Her campaign opened with a win over Mexico's Renata Zarazúa, followed by a second-round victory over Australia's Maya Joint, before the Świątek upset that made headlines back home.
Eala Humbled But Continuously Learning
Despite the run of results, Eala has shown little sign of letting success go to her head. Since her rise up the international rankings, the 21-year-old says she has worked hard to stay grounded.
She credits top-level competition with helping her grow as a person, particularly in learning to manage her emotions on court.
'One thing I've learned about myself is how to control my emotions and how I can dictate my emotions rather than let my emotions dictate me,' Eala said. 'It's a way of handling myself better.'
A Different Kind of Star Attraction
Beyond the results, Eala has built something rarer: the ability to pull a crowd from thousands of miles away. Watch parties for her matches have become a fixture in the Philippines — a level of homegrown fandom the country hasn't seen for a tennis player in living memory.
She has emerged as the country's most prominent sporting star since boxing icon Manny Pacquiao, a comparison that speaks to her reach as much as her results.

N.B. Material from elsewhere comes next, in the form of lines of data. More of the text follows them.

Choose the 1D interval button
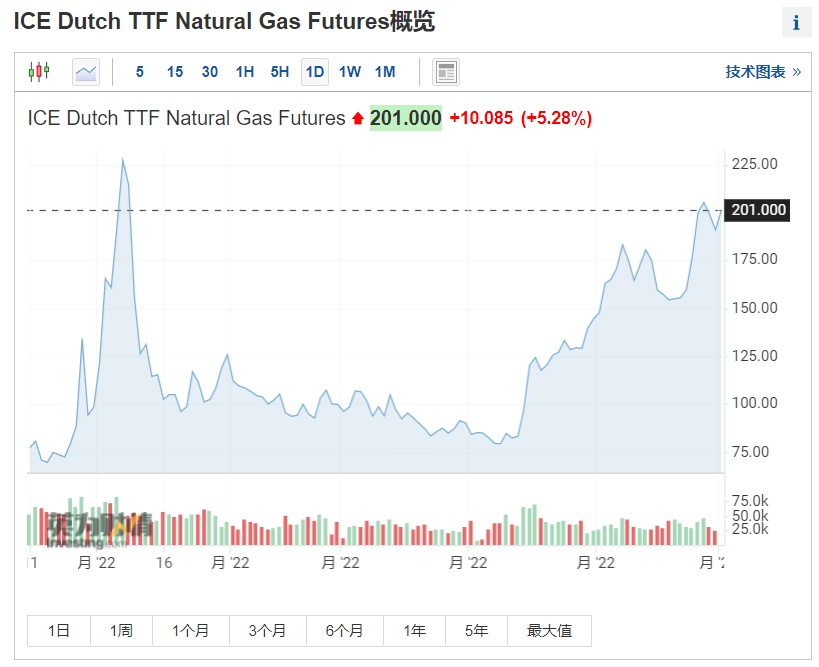 315,72
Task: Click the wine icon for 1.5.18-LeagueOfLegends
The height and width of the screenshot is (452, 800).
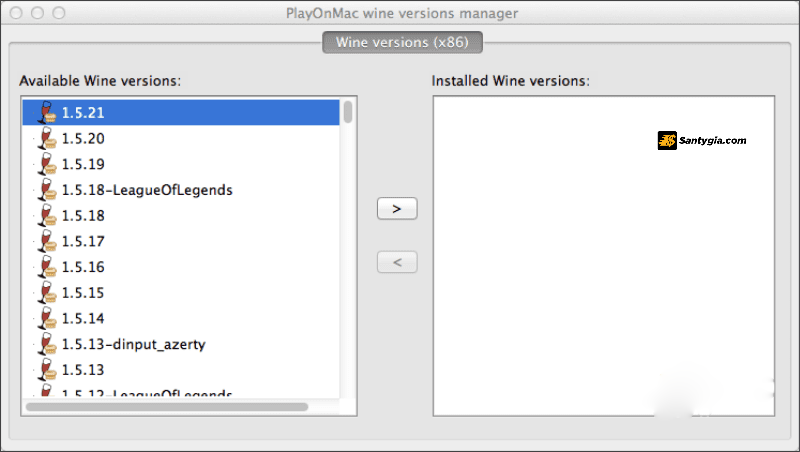Action: [47, 190]
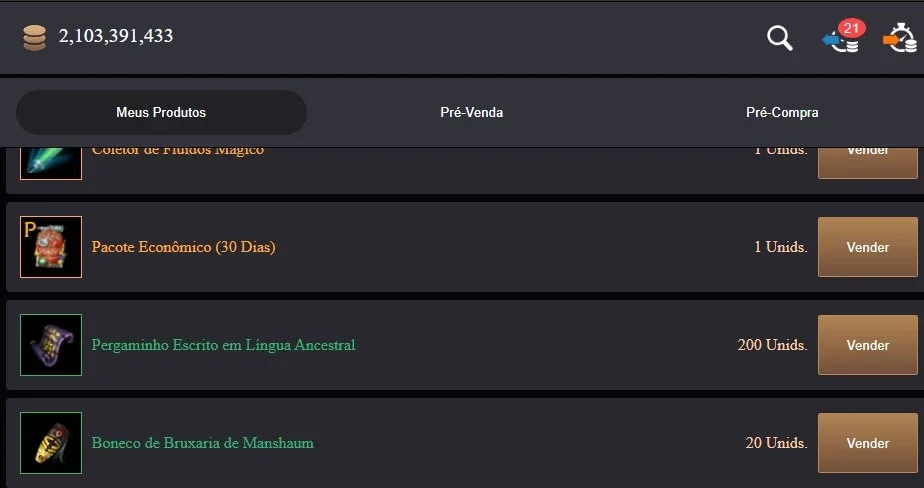Viewport: 924px width, 488px height.
Task: Switch to the Meus Produtos tab
Action: tap(161, 112)
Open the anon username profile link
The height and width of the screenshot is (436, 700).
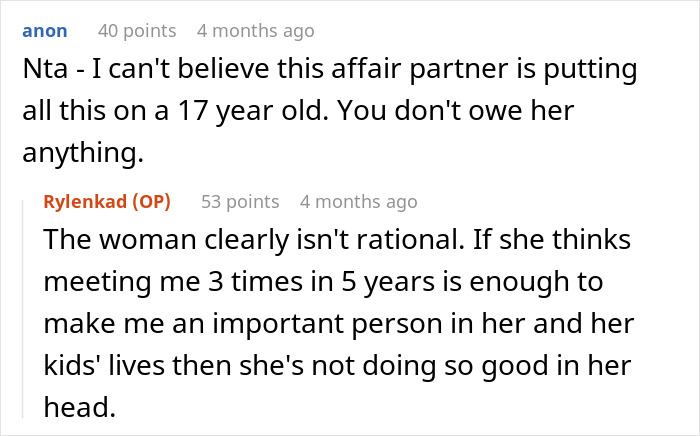[x=43, y=31]
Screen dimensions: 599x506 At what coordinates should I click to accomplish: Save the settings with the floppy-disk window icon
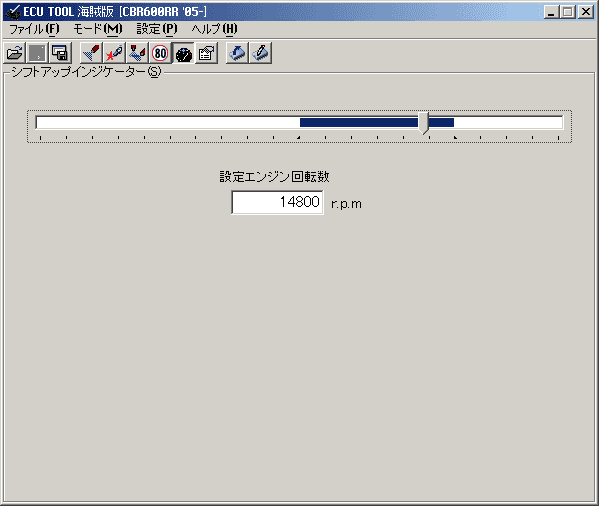[60, 53]
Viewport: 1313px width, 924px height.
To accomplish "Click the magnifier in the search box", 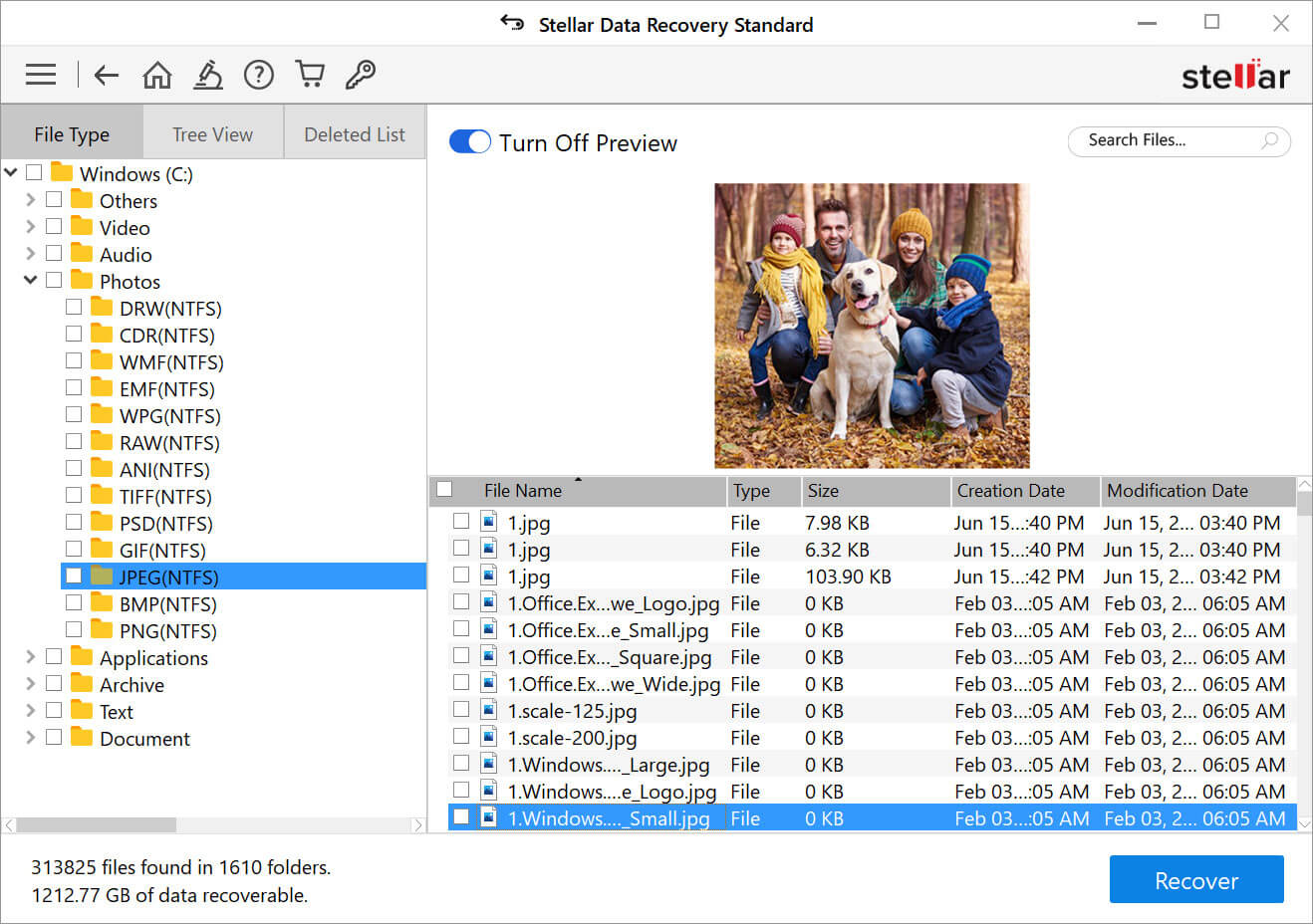I will tap(1272, 141).
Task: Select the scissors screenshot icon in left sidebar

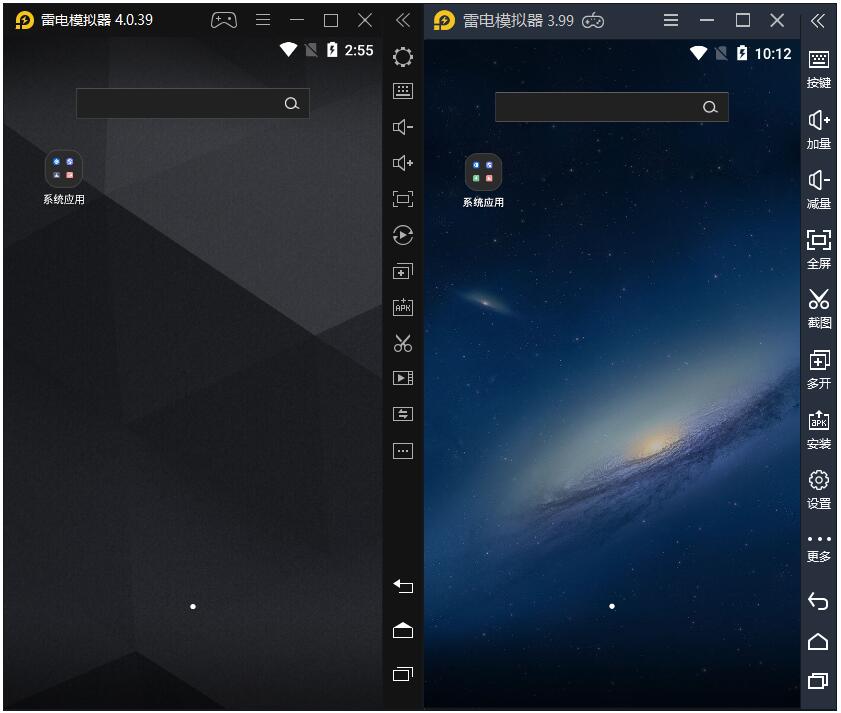Action: point(402,343)
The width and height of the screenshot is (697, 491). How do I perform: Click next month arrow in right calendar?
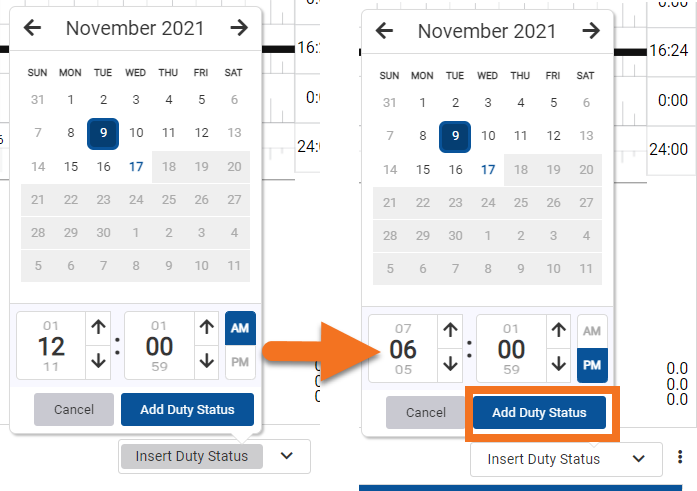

Her rise comes at a fraught moment politically, amid divisions stemming from a string of controversies in the Philippines.
President Ferdinand Marcos Jr has publicly praised Eala's achievements. Senator and former Senate president pro tempore Panfilo Lacson went further still, calling her 'an influential unifier of a deeply divided nation' — a rare instance of a tennis player being cast as a figure of national cohesion rather than simply a sporting hero.
Reviving Tennis Will Take Time
Asked at the same event how it felt to be seen as the person who might revive tennis in a country dominated by basketball, boxing and volleyball, Eala welcomed the responsibility but tempered expectations.
Alexandra Eala believes raising awareness for tennis is a step-by-step process, beginning with making the sport more accessible through additional tennis courts.
— Sports Bytes (@sportsph) July 15, 2026
🎥 Miguel Dela Vega | Sports Bytes Philippines#LexDoMore #AlexisBestPinoyInspiration #tennis #WTA pic.twitter.com/y2WcG6GMVz
'I think we have to go step by step,' she said. 'One thing that really fills my heart when I come back is when people come up and tell me, "It's so hard to play now. It's so hard to get [tennis] courts". So maybe the first step would be to have more courts. Then we'll see from there.'
It is a modest ask from an athlete who has just beaten a Wimbledon champion — and a reminder of how far the infrastructure around Philippine tennis still lags behind the enthusiasm she has generated for it.
Eala, a graduate of the Rafa Nadal Academy, is currently in the Philippines for a short break before returning to competition. She is next scheduled to play at the Mubadala DC Open, a WTA 500 tournament in Washington, from 27 July to 2 August, before heading to Toronto for the WTA 1000 National Bank Open.